Media reports said that Egypt is still facing a crisis in saving the dollar, while anticipating the first review of its economic program with the IMF.
A report by “Masrawy” website said that the pressure on the pound appears in its decline in futures contracts for a period of 12 months, in which the dollar rose to the level of 43 pounds, according to international press reports today, Thursday.
According to the site, the pressures can also be seen in the trading of international depository certificates of the Commercial International Bank on the London Stock Exchange, at the largest discount compared to its share price on the Egyptian Stock Exchange since August 2016.
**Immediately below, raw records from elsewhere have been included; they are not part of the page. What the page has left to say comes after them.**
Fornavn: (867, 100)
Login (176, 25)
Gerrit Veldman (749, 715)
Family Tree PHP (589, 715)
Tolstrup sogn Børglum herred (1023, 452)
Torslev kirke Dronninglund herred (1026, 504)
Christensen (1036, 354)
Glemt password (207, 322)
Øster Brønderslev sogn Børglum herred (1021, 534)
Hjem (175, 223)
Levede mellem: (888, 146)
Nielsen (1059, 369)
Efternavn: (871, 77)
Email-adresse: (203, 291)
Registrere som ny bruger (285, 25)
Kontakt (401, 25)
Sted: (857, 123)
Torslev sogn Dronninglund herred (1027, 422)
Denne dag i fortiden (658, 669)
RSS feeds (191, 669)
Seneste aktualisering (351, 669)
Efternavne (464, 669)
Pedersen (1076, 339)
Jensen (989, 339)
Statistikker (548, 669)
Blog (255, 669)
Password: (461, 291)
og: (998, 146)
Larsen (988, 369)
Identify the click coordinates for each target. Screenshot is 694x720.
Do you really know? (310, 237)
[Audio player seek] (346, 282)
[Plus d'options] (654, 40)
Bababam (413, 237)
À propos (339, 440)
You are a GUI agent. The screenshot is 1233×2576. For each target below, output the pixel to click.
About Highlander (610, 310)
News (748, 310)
Egyptian bonds denominated in dollars also declined, including standard bonds due in 2025, while the Ministry of Finance is facing difficulties in selling treasury bills, as it receives purchase orders submitted by investors at a high interest rate that reached 25.5% on some terms.
Markets are sensitive to a new decline in the pound against the dollar, at a time when the International Monetary Fund affirms that the pound’s depreciation is a key factor in stabilizing the Egyptian economy.
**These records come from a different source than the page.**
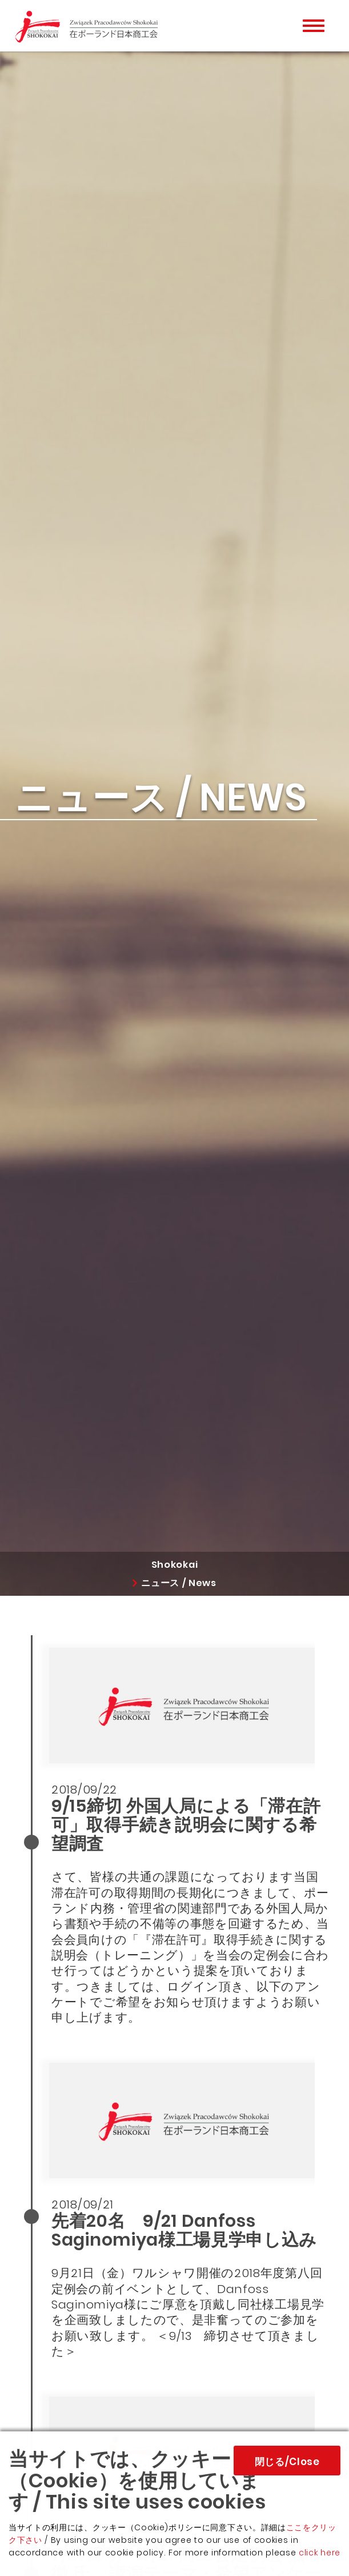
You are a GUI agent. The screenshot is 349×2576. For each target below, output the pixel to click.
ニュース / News (178, 1582)
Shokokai (174, 1564)
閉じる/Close (287, 2462)
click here (319, 2552)
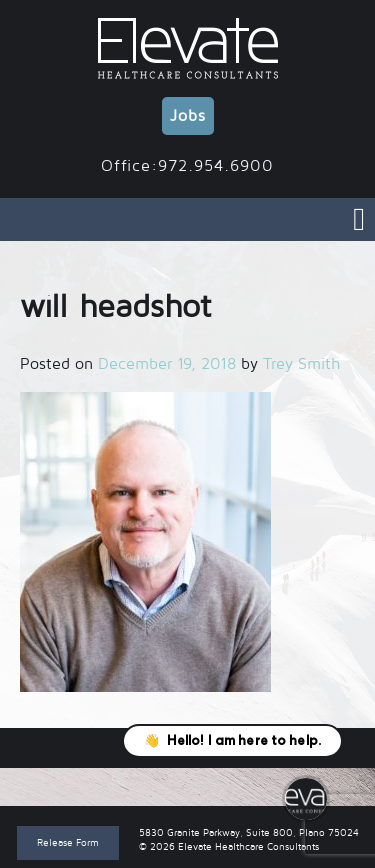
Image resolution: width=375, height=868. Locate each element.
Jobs (188, 116)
Likewise, the black market values the dollar much higher than the banks, as traders indicate that it ranges between 35-36 pounds, while it is still officially trading at the threshold of 31 pounds.
Despite the government’s announcement of its plan to offer stakes in 32 companies and banks within the offering program, which the fund considered a primary source of support for its dollar inflows, Egypt has not yet announced major deals within the program.
Data published by the International Monetary Fund in its report issued this week – and analyzed by Hani Genena, an economic analyst and lecturer at the American University – indicates the fund’s expectations for the exchange rate of the pound against the dollar for the coming years.
Genena says, “The fund does not publish explicit forecasts of the exchange rate in a separate item in the database, but it can be calculated using a calculation based on nominal domestic product denominated in pounds and dollars.”
He added that by applying the calculation to the data available in the fund’s report, the expected average exchange rate during the current fiscal year is 25.8 pounds per dollar.
However, this average is expected to increase over the coming fiscal years, to reach 33.5 pounds per dollar in 2023-2024, and then to 35.5 pounds per dollar in 2024-2025.
The fund expects that the average price of the dollar will rise to 37.2 pounds per dollar in the year ending in June 2026, then in the fiscal year 2026-2027 it will rise to 38.5 pounds per dollar, then to 39.6 pounds per dollar in 2027-2028.
According to Jenina, with the exception of the next fiscal year, “the fund expects the annual decline in the exchange rate against the dollar to stabilize at a rate of 3 to 6 percent annually, which is approximately the inflation difference between Egypt and America.”
The annual inflation rate in Egypt rose during the month of March, reaching 33.9%, while the annual inflation rate in cities recorded 32.7%, while the annual inflation rate in America during March reached 5%.
He pointed out that these expectations depend on the Central Bank achieving the inflation target at the end of 2024, “which will be evident from the continued decline in the growth of the money supply during the coming months.”
The Central Bank set new targets for the inflation rate after exceeding the targets announced at the end of last year, which were set at 7% (±2%) during the last quarter of 2022, which is the same target rate during the fourth quarter of 2024.